Hypothesis. We started from the crystal structure of the Nipah virus G glycoprotein in complex with its human receptor ephrin-B2 (PDB: 2VSM). Our working hypothesis is that an effective neutralizing binder should competitively inhibit ephrin-B2 and ephrin-B3 by occupying an overlapping epitope. In practice, this means designing binders that engage a defined subset of the ephrin-contacting pocket residues on the G glycoprotein, with the goal of sterically blocking receptor binding while preserving the overall fold and accessibility of the target epitope.

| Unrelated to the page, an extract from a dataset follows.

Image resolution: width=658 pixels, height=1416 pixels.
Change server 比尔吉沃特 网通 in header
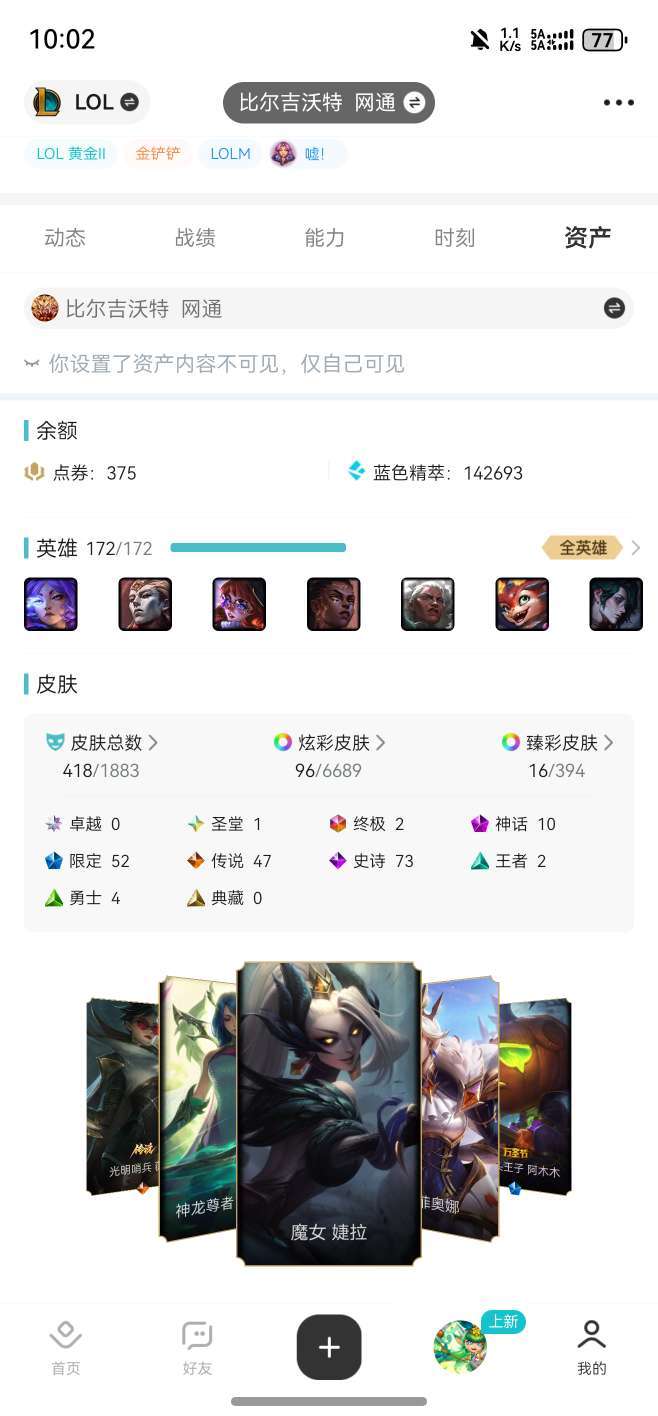tap(329, 102)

Approach. Using this structure, we built a BoltzGen/Boltz-2 YAML specification that treats the extracellular domain of NiV-G as the fixed target and defines a de novo binder chain of 70–120 amino acids. The YAML design file constrains the binder to interact with a subset of nine hotspot residues on the ephrin interface of the G glycoprotein, effectively “pinning” the designed interface to the known receptor-binding pocket. BoltzGen then uses this specification to generate backbone-level designs and co-folded complexes in which the binder is geometrically positioned to contact these hotspots while remaining structurally compact and compatible with the target surface. Additionally we used the Bindcraft pipeline in parallel.

Context. This is the first Boltzgen run done by our team. 10k Intermediate designs were generated, filtered, and ranked to get the final ten sequences.